Après la publication le 1er avril dernier par Gabonreview d’un article annonçant une nappe de brut dont on ignorait encore l’origine sur les plages de Port-Gentil, et que les riverains de la zone polluée attribuaient à sa filiale locale, Total Gabon entreprise est montée au créneau, le 8 avril dernier, pour un démenti formel.

Le siège de Total Gabon à Libreville. © Gabonreview

Le siège de Total Gabon à Libreville. © Gabonreview

 

Sur la plage de PG2 et à Fort-de-l’eau, dans le 2e arrondissement de Port-Gentil, une pollution par hydrocarbures a été annoncée. Relayant d’autres médias, Gabonreview avait rapporté les propos des riverains de la zone polluée. Pour ces populations, tout indiquait que la responsabilité de la filiale locale du géant pétrolier Total était engagée. En réaction, la direction de la communication de Total Gabon a tenu à dégager sa responsabilité. «Nous venons apporter un démenti formel, car nous n’avons pas enregistré d’incident sur nos installations offshore de nature à entrainer une pollution du littoral», peut-on lire dans un communiqué qui marque l’étonnement des responsables de cette entreprise.

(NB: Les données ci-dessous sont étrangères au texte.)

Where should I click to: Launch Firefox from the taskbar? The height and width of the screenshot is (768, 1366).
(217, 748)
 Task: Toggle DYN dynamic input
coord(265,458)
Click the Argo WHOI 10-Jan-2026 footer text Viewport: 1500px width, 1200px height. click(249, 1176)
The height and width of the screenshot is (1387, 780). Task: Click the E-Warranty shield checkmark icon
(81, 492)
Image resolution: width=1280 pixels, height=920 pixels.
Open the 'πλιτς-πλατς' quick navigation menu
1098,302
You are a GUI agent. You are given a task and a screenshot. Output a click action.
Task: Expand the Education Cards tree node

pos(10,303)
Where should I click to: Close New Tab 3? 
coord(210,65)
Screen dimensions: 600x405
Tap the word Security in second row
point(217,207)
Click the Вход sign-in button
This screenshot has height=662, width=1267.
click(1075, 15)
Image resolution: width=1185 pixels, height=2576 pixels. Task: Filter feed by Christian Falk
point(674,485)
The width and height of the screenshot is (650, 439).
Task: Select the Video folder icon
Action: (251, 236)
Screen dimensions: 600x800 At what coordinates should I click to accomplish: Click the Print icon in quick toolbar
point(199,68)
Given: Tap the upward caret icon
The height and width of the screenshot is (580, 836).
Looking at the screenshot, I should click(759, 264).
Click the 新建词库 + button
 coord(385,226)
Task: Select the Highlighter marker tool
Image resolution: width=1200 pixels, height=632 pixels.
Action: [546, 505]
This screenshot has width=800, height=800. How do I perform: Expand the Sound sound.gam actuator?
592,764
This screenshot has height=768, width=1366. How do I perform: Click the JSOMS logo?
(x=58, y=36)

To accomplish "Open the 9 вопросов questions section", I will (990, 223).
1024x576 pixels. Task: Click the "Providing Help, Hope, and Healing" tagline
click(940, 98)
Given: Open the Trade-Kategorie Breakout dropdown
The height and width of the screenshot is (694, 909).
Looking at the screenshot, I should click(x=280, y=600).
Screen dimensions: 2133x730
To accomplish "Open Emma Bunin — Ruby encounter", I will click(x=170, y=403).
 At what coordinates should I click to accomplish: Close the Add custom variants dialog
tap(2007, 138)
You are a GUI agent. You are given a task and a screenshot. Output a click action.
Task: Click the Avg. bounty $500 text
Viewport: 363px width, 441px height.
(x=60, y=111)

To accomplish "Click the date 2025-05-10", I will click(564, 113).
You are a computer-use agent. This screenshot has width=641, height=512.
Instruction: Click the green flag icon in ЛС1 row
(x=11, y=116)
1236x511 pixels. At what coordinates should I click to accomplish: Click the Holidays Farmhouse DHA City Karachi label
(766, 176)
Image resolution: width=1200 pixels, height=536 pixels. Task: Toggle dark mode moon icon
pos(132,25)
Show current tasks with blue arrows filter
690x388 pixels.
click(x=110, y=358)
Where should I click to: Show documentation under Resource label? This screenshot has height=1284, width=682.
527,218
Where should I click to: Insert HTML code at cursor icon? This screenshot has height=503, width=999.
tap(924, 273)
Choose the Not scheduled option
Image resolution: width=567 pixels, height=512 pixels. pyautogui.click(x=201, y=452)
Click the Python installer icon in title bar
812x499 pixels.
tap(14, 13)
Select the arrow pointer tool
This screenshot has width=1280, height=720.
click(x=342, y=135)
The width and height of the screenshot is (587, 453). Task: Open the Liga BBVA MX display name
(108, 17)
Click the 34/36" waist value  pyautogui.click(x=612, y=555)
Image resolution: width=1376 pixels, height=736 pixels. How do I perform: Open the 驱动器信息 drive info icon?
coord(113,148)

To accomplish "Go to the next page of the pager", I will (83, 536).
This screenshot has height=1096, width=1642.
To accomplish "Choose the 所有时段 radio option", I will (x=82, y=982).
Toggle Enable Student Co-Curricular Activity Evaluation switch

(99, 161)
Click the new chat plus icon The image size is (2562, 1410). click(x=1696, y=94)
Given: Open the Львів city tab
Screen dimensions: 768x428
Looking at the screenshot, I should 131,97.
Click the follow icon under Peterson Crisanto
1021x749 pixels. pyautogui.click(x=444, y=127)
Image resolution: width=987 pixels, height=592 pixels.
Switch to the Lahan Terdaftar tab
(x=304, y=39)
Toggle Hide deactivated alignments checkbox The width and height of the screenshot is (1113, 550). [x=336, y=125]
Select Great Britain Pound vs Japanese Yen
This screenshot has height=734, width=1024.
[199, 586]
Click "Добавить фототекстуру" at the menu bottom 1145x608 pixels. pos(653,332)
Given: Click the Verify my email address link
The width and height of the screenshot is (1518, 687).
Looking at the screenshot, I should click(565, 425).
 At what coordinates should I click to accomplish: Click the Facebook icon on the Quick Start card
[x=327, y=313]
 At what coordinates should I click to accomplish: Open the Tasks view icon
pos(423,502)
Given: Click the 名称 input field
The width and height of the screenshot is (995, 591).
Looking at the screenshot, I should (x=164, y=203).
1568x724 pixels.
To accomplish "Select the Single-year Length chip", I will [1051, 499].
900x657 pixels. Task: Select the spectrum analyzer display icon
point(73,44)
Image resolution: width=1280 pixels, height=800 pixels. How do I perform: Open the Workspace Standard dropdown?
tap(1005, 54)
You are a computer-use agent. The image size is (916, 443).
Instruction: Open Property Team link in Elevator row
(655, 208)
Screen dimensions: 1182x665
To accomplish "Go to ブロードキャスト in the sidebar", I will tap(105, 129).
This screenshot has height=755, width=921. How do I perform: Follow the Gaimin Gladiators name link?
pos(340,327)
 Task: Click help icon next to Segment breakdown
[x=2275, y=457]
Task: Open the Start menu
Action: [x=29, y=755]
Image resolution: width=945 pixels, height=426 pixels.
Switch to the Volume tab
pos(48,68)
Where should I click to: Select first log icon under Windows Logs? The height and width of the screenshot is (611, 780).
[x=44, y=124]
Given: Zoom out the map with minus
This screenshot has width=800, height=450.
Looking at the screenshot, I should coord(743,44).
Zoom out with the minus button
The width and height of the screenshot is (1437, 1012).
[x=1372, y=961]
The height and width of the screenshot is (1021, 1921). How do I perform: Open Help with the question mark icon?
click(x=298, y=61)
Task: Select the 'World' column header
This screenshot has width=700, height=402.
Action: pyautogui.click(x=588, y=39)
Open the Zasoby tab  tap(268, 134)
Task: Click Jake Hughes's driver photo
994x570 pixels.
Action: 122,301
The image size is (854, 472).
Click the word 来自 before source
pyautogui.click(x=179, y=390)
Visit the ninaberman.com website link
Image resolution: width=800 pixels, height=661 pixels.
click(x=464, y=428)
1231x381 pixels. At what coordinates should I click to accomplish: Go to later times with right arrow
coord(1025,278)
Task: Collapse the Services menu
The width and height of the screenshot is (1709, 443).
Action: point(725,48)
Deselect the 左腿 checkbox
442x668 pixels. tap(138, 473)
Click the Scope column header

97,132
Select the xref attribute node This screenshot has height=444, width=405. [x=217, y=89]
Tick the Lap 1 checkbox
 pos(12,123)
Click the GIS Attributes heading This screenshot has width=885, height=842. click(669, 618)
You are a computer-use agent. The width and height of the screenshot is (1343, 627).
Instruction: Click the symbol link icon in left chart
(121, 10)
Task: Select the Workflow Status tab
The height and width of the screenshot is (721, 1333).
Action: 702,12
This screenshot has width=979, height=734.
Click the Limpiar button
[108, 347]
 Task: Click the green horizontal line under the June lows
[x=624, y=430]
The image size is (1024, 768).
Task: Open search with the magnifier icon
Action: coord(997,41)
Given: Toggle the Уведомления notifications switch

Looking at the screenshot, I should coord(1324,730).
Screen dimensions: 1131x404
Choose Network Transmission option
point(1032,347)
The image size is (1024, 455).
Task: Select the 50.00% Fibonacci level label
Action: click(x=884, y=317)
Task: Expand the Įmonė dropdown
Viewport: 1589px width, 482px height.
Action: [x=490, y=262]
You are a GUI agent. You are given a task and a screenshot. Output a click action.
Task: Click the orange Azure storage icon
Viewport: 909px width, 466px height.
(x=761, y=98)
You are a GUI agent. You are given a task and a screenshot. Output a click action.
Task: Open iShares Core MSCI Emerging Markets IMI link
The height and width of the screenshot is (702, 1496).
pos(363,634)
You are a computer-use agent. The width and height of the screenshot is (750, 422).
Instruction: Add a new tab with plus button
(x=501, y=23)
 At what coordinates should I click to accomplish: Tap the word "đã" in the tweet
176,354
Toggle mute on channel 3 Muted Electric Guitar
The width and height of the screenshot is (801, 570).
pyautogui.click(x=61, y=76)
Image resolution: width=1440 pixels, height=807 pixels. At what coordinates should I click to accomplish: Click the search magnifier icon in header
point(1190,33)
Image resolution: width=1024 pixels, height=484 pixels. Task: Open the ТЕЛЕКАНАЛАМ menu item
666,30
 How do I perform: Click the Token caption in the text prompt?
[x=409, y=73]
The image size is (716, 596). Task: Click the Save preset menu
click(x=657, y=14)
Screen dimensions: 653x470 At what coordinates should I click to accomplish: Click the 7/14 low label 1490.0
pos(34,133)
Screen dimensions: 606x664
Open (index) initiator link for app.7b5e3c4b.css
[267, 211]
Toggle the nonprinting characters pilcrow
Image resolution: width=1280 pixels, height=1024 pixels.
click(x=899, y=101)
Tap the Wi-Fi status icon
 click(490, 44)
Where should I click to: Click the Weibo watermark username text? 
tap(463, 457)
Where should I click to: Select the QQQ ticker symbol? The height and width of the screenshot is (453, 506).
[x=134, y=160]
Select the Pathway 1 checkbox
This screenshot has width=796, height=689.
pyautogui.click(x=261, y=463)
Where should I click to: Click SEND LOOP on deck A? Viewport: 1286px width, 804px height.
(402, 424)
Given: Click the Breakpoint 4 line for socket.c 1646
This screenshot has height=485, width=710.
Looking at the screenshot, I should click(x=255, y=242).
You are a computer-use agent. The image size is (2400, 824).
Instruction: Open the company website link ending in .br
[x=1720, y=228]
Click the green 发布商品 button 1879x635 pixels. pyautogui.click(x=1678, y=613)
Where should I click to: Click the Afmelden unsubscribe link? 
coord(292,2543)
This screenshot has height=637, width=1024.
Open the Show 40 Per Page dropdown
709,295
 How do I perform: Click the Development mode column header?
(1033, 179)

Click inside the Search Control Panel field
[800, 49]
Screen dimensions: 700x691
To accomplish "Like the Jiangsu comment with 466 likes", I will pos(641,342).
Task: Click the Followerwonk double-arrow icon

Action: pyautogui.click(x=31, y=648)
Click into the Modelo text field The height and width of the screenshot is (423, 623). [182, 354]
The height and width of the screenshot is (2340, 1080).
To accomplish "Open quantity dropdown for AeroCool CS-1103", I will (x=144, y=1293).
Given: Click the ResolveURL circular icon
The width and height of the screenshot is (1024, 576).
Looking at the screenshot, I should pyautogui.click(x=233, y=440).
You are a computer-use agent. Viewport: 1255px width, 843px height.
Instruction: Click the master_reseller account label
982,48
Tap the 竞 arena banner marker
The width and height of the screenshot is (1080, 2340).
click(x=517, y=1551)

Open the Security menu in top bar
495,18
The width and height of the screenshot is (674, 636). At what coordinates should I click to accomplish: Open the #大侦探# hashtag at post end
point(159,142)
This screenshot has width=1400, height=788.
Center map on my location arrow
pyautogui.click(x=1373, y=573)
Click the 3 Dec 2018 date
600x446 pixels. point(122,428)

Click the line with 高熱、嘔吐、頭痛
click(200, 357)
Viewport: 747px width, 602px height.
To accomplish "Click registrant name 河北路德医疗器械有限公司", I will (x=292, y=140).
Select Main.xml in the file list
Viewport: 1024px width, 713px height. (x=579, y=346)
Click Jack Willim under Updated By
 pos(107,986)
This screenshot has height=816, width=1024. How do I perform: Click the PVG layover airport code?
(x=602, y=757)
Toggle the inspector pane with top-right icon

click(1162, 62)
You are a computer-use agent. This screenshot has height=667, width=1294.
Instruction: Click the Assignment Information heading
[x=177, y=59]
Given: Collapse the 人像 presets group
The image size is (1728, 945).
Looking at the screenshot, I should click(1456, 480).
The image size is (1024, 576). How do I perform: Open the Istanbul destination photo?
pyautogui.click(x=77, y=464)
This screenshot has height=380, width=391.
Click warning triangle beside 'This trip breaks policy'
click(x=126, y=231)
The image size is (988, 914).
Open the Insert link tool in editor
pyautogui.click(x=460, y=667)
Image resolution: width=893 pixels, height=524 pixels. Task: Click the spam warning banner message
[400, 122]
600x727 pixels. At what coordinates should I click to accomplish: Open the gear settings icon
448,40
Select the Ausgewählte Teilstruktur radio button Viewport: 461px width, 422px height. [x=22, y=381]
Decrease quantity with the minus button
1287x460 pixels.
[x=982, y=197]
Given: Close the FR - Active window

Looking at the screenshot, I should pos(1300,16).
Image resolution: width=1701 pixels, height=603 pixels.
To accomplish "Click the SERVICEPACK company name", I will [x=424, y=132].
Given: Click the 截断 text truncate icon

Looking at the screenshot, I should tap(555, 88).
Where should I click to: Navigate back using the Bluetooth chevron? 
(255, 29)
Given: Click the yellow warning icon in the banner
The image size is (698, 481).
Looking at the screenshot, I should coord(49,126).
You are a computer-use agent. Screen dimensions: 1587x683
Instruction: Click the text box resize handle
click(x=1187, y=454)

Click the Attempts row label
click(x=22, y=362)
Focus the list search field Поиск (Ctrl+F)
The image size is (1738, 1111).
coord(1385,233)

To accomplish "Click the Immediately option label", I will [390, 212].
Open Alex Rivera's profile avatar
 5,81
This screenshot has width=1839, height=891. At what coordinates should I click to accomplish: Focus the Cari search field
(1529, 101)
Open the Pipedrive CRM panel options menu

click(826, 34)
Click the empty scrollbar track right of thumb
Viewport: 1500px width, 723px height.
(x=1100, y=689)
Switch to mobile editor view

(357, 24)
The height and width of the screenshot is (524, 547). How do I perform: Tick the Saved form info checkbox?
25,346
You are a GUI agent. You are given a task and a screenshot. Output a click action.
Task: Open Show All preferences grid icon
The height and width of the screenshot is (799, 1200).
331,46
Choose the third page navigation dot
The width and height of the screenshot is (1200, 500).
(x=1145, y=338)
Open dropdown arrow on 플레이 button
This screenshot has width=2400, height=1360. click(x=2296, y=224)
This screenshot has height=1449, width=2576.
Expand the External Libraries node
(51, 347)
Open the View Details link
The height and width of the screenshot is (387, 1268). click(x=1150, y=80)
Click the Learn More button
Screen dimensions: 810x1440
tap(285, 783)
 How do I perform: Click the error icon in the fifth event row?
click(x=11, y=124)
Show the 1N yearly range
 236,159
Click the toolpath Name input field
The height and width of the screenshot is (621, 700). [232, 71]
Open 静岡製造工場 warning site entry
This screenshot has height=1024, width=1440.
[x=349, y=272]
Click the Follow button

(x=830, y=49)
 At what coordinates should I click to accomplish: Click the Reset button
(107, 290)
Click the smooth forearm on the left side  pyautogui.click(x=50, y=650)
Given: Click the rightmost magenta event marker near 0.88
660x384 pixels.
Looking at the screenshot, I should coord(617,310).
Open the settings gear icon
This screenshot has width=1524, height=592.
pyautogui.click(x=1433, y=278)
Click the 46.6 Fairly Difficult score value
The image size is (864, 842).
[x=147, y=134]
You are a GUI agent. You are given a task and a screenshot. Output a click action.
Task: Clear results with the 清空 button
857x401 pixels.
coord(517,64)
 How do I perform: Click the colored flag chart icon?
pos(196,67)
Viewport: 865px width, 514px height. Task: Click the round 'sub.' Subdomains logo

Selon ses dirigeants, Total est une entreprise citoyenne, cotée en bourse et engagée dans une politique de réduction de l’impact de ses activités sur l’environnement. «Nous reportons tous nos incidents environnementaux», précisent-ils, ajoutant qu’il s’agit d’un devoir accompli en toute transparence chaque fois que cela est nécessaire et surtout que Total Gabon apporte régulièrement ses compétences et services pour la gestion d’incidents environnementaux hors de son périmètre d’activité.

Quoi qu’il en soit, il est de bon aloi que les autorités du pays s’impliquent un peu plus afin d’éviter ces pollutions signalées sur les plages, de manière récurrente, par les populations. Pour sa part, Total Gabon assure avoir «pris le soin de visualiser les images satellites autour de cette période» pour découvrir qu’il n’y a eu aucune pollution dans la zone et sur la période concernées. Mea culpa, le journalisme pas une science exacte et les «sources concordantes», tout comme les «sources dignes de foi», idoines et si prescrites dans l’exercice du métier, peuvent parfois induire en erreur.